Unknown particle screening—including virus and nanoparticles—are keys in medicine, industry, and also in water pollutant determination. Here, RYtov MIcroscopy for Nanoparticles Identification (RYMINI) is introduced, a staining‐free, non‐invasive, and non‐destructive optical approach that is merging holographic label‐free 3D tracking with high‐sensitivity quantitative phase imaging into a compact optical setup. Dedicated to the identification and then characterization of single nano‐object in solution, it is compatible with highly demanding environments, such as level 3 biological laboratories, with high resilience to external source of mechanical and optical noise. Metrological characterization is performed at the level of each single particle on both absorbing and transparent particles as well as on immature and infectious HIV, SARS‐CoV‐2 and extracellular vesicles in solution. The capability of RYMINI to determine the nature, concentration, size, complex refractive index and mass of each single particle without knowledge or model of the particles’ response is demonstrated. The system surpasses 90% accuracy for automatic identification between dielectric/metallic/biological nanoparticles and ≈80% for intraclass chemical determination of metallic and dielectric.

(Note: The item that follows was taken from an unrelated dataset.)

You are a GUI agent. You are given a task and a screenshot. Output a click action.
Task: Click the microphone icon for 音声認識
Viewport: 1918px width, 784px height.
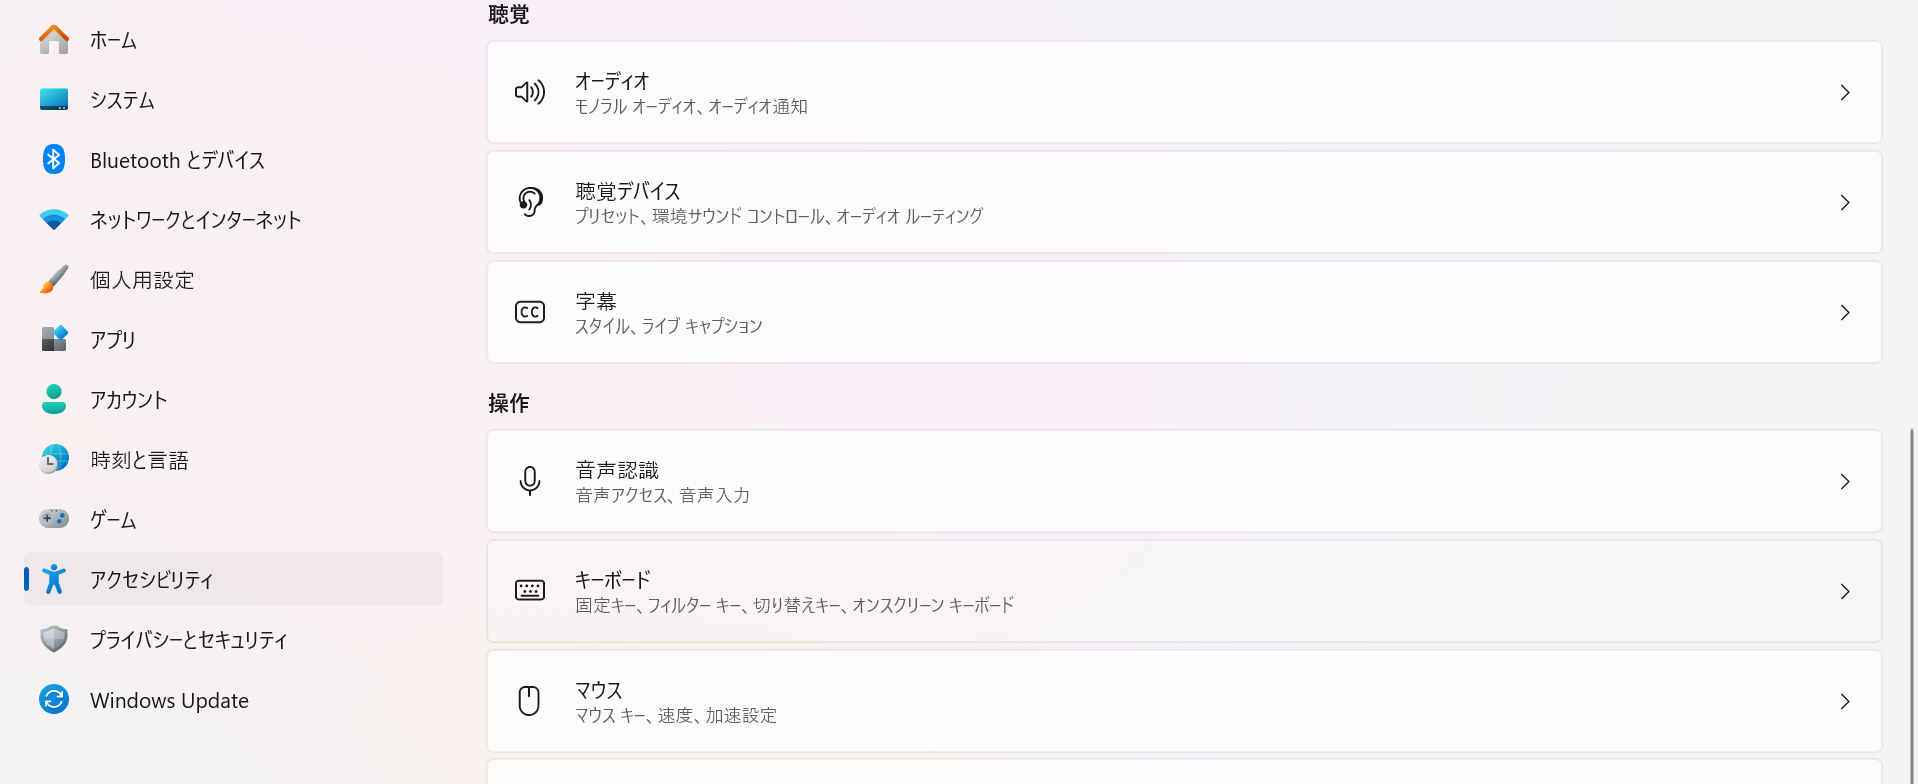coord(530,481)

It falls down to 50–70% for type determination inside the biological nanoparticle's class. Label‐free single nanoparticle identification and quantitative characterization are unlocked through the study of Brownian motion and highly‐stable quantitative phase and intensity optical imaging. The detection and analysis of nanoparticles in solution are demonstrated, including infectious virus (HIV‐1, SARS‐CoV‐2) observed in level‐3 confined laboratory.